Go line by line through the data and copy those with the word "agent".

- Dataset items:
══════════

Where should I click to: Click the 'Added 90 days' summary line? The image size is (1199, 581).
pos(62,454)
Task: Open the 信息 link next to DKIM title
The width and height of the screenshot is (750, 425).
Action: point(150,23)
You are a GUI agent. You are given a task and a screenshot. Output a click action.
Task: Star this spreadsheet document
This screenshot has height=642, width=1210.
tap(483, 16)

══════════

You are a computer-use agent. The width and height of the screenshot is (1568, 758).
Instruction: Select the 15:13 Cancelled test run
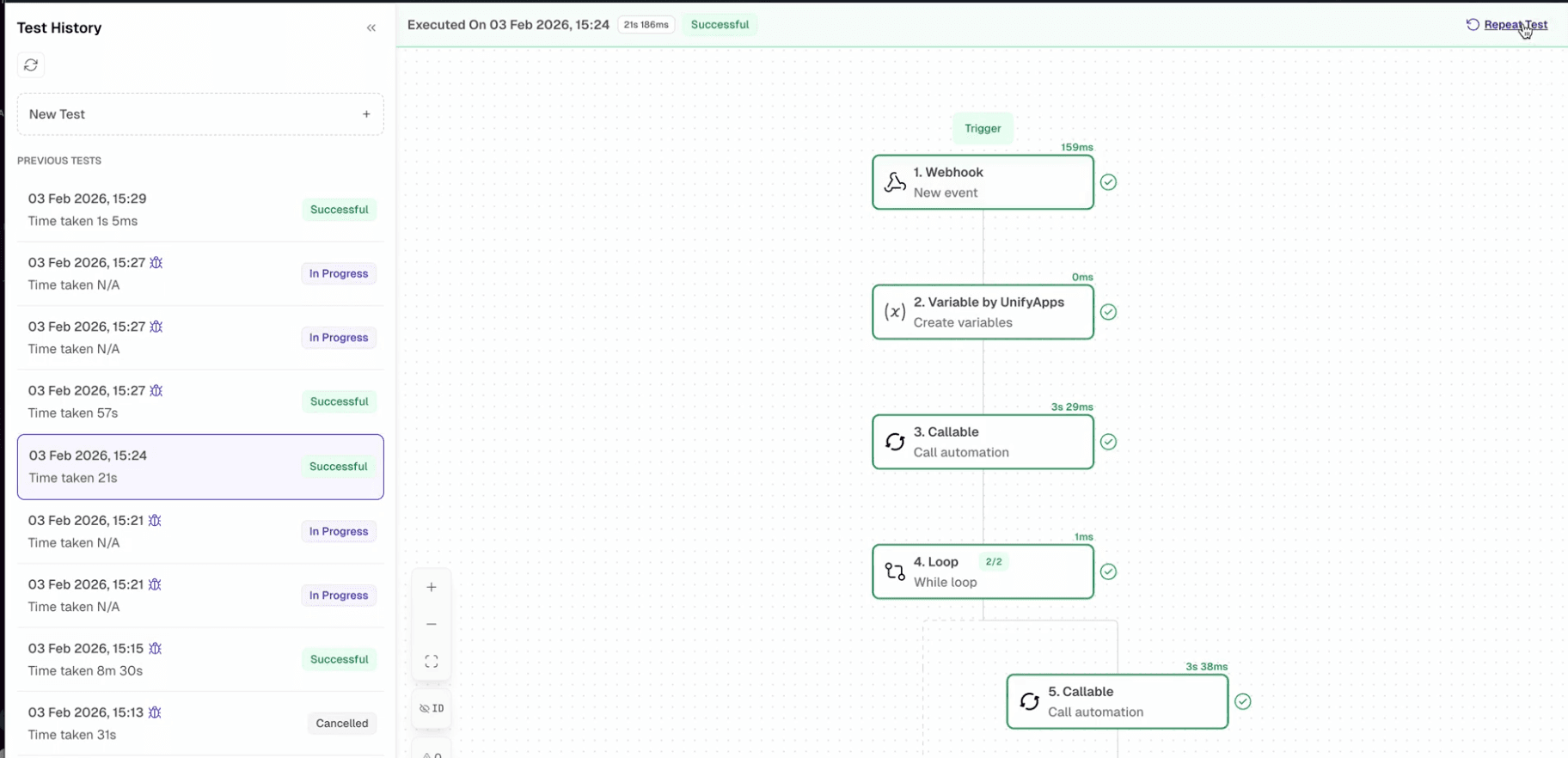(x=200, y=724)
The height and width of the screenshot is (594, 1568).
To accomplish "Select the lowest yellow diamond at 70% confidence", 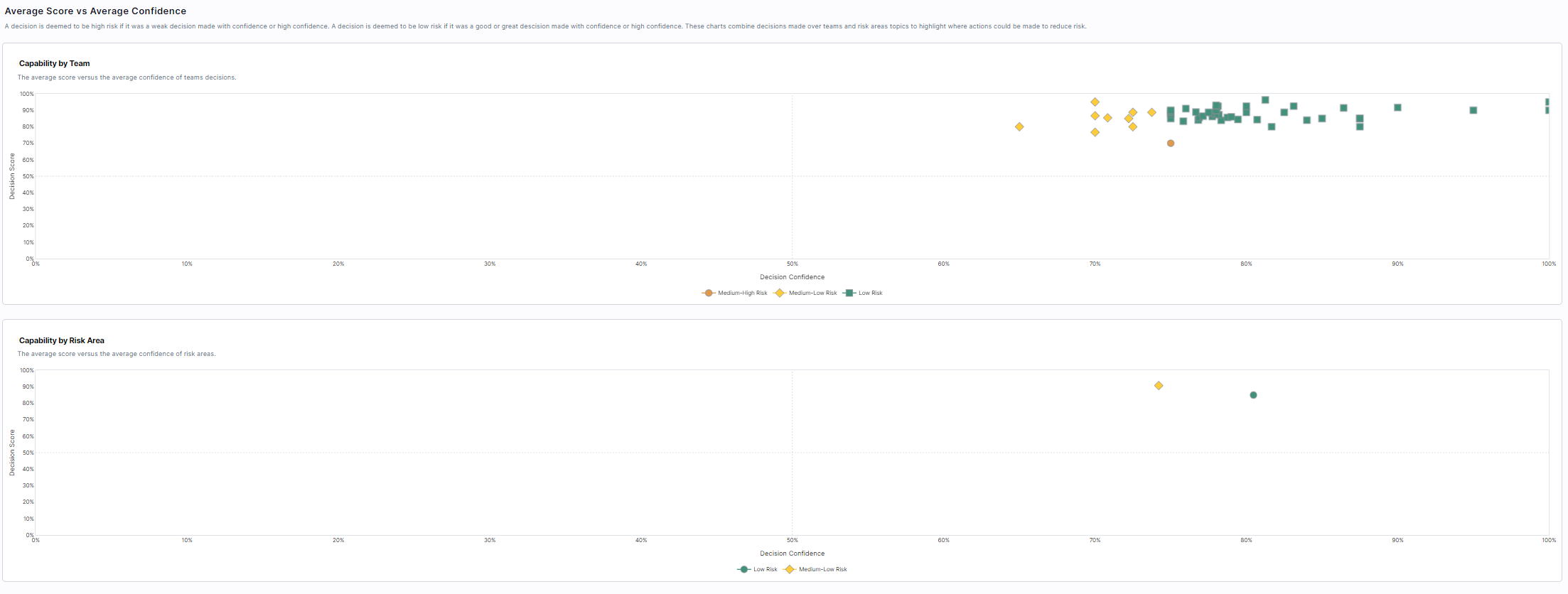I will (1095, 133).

══════════

- RESULT OF THIS EXERCISE:
You are a GUI agent. You are given a task and a screenshot. Output a click action.
You are a computer-use agent. The width and height of the screenshot is (1568, 758).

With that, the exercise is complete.